Sécurité énergétique: Eviter la panne générale grâce aux génératrices de secours
Publié

Sécurité énergétiqueÉviter la panne générale grâce aux génératrices de secours

Une élue PLR veut étudier le potentiel des centrales à diesel de secours, présentes par exemple dans les hôpitaux pour assurer l’approvisionnement en électricité en Suisse.

Image d’illustration.

Image d’illustration.

Moritz Hager

Le Conseil fédéral a présenté, en février, une stratégie d’approvisionnement électrique en cas de pénurie se fondant sur la mise en service de nouvelles centrales à gaz. Une solution présentée comme neutre du point de vue du climat, mais que les milieux écologistes fustigent, craignant que cette solution de secours ne devienne permanente.

Comme le rapporte le «Tages-Anzeiger», une idée encore jamais évoquée a été posée sur la table par la conseillère nationale Susanne Vincenz-Stauffacher (PLR/SG). Elle demande au Conseil fédéral de réaliser une étude sur la possibilité d’utiliser les génératrices de secours, généralement alimentées au diesel et installées par exemple dans les hôpitaux, les centres de données ou encore les chambres froides. L’élue pense que, si ces ressources se révèlent suffisantes pour éviter une grosse panne en cas de coup dur, il serait possible de faire des économies en évitant de construire à double un système de secours en Suisse.

Difficile dans la pratique

Même si ces génératrices sont prévues habituellement pour dépanner localement des installations durant une courte période, cette énergie aurait un potentiel d’exploitation plus large, selon les informations du «Tages-Anzeiger». Certaines sont déjà raccordées au réseau et, d’après un rapport du Conseil fédéral datant de 2014, la puissance potentielle que peuvent produire toutes ces génératrices est de 2000 mégawatts, soit deux fois plus que les nouvelles centrales à gaz prévues.
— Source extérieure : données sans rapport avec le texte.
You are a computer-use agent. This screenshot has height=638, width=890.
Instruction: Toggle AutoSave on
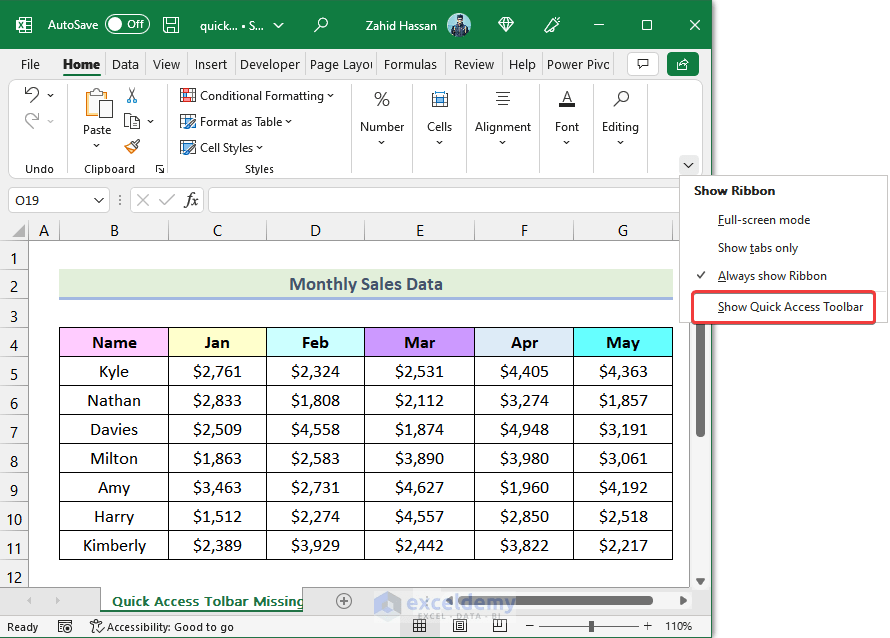tap(127, 25)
De plus, depuis la publication du rapport, de nombreux centres de données se sont encore implantés en Suisse. La Commission fédérale de l’électricité (Elcom) estime d’ailleurs que le «potentiel théorique» existe pour faire face aux situations de pénurie d’électricité avec de telles génératrices.
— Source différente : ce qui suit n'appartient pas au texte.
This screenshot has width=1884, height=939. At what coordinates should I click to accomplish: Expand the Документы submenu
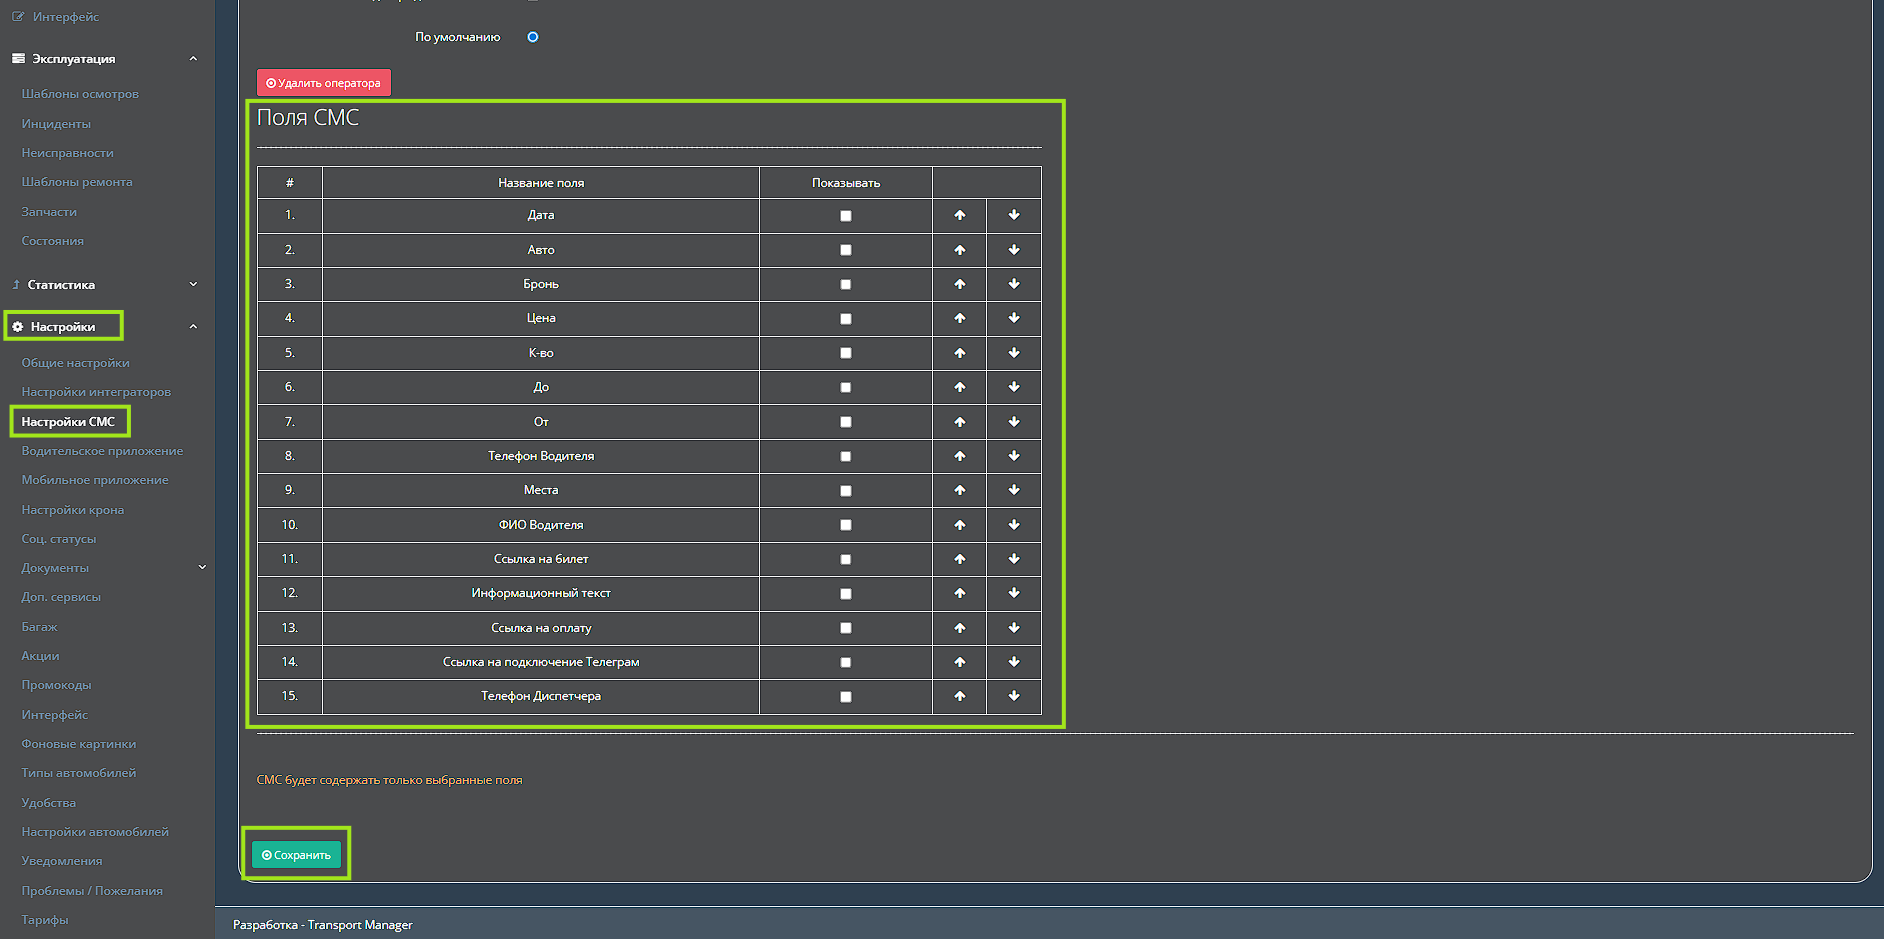[202, 568]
Dans la pratique, plusieurs spécialistes interrogés dans le «Tages-Anzeiger» se montrent sceptiques: ces installations ne sont pas conçues pour fonctionner en permanence, difficile d’imaginer les propriétaires de ces installations les mettre à disposition alors même qu’elles servent à protéger leurs propres infrastructures, ou encore la pollution de l’air est évoquée.

Christian Zeyer, de Swisscleantech, pense que malgré tout, une mise à niveau de ces installations pour qu’elles puissent fonctionner en cas de panne en Suisse serait moins coûteuse que de mettre en service de nouvelles centrales à gaz. Le fournisseur Axpo ne veut pas non plus fermer la porte à cette idée, qu’il qualifie de «tout à fait digne d’être examinée».

Mieux préparé

Le Conseil fédéral a annoncé, mercredi matin, se doter d’un nouveau système de monitoring, qui lui permettra d’identifier précocement un risque de pénurie d’électricité et de réagir en conséquence. De plus, une organisation d’intervention en cas de crise sera mise sur pied dans le secteur gazier, en prévention d’une potentielle pénurie. Le Conseil fédéral a approuvé les adaptations juridiques nécessaires par voie d’ordonnance. Le système de monitoring qui sera mis en service à la fin de l’année fournira notamment des informations sur la situation actuelle de l’approvisionnement et du marché en Suisse ainsi que des analyses permettant de déterminer la capacité d’autoapprovisionnement électrique de la Suisse.